Когда же Томас осмелился открыть глаза, оказалось, что они мчатся по грунтовой дороге, убегающей через пустыню до самого горизонта. Снова взявшись за руль, он попытался затормозить, и на этот раз все сработало: колодки соединились, скорость начала падать, и в конце концов автомобиль остановился. Поставив машину на нейтральную передачу, Томас уронил голову на руль. В груди молотом стучало сердце, он весь взмок. Минула минута, другая. Наконец парень нашел в себе силы и выпрямился; руки, правда, по-прежнему так тряслись, что пришлось опять вцепиться в оплетку.
Он мрачно уставился на Консуэлу:
— Ну и что это была за хрень?
— У тебя же дар шаманского зрения. Я думала, ты увидишь дорогу, — вид у женщины был виноватый, но ее воронова аура так и заходилась смехом. Томас рассвирепел.

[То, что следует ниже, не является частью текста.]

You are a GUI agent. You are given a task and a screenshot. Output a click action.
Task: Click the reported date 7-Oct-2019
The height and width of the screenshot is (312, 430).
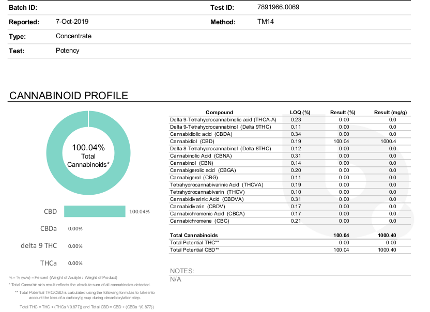click(x=72, y=22)
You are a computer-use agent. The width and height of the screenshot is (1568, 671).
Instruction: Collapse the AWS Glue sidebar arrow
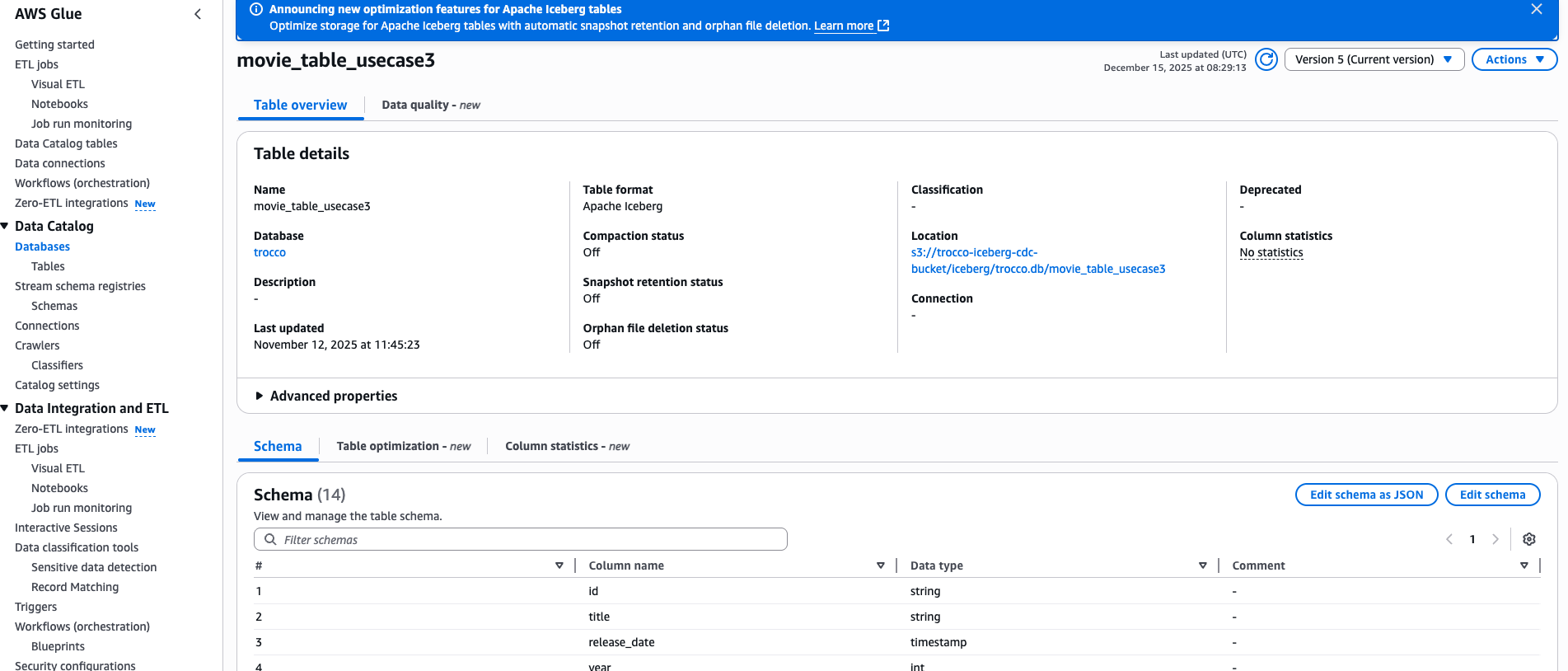[x=198, y=14]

— Это несмешно! Я думал, мы размажемся в лепешку!
— Но ведь не размазались, — улыбнулась Консуэла.
— Да неужто благодаря вам?!
— А, так ты сомневаешься, что благодаря нам путешествуешь между мирами безо всякого вреда для здоровья?
«Нам?» — удивился парень. Он в очередной раз глянул в зеркало — заднее сиденье оставалось пустым. Либо Женщина-Ночь имеет в виду кого-то в багажнике, либо какого-нибудь призрака. А может, и свою воронову ауру.
Пульс Томаса потихоньку возвращался к норме. Пот на жаре быстро высох. Руки уже не ходили ходуном. Парень сделал глубоких вдох.
— Хорошо, — произнес он. — Благодаря вам.
Женщина и воронова аура ухмылялись с довольным видом.
— Не понимаю, что в этом смешного, — с досадой бросил парень.
— Смешного? — Консуэла покачала головой, и выражение ее лица разом изменилось. — Нам предстоит серьезное дело. Нам необходимо выявить, виновен или нет член твоего племени. Морагу говорит, что верит в тебя, но я сомневаюсь, что ты способен выражать волю племени, коли так разобщен с ним.
— Значит, вы явились сюда и подсунули мне это перо, поскольку знали, что иначе в будущем возникнут проблемы? — Женщина хотела что-то возразить, но Томас опередил ее: — А почему бы вам не заглянуть в него еще раз и не узнать, чем все закончится?
— Так не выйдет.
— Нет? А как же тогда выйдет?
— Перво-наперво мы повидаемся с твоей тетей Люси.
Парень уставился вдаль через лобовое стекло и потер переносицу.
— Слушайте, у меня голова от этого раскалывается.
— Печально.
— А что насчет будущего?
— Я не могу туда заглянуть. Я забыла, как это делается.
Томас раздраженно выдохнул.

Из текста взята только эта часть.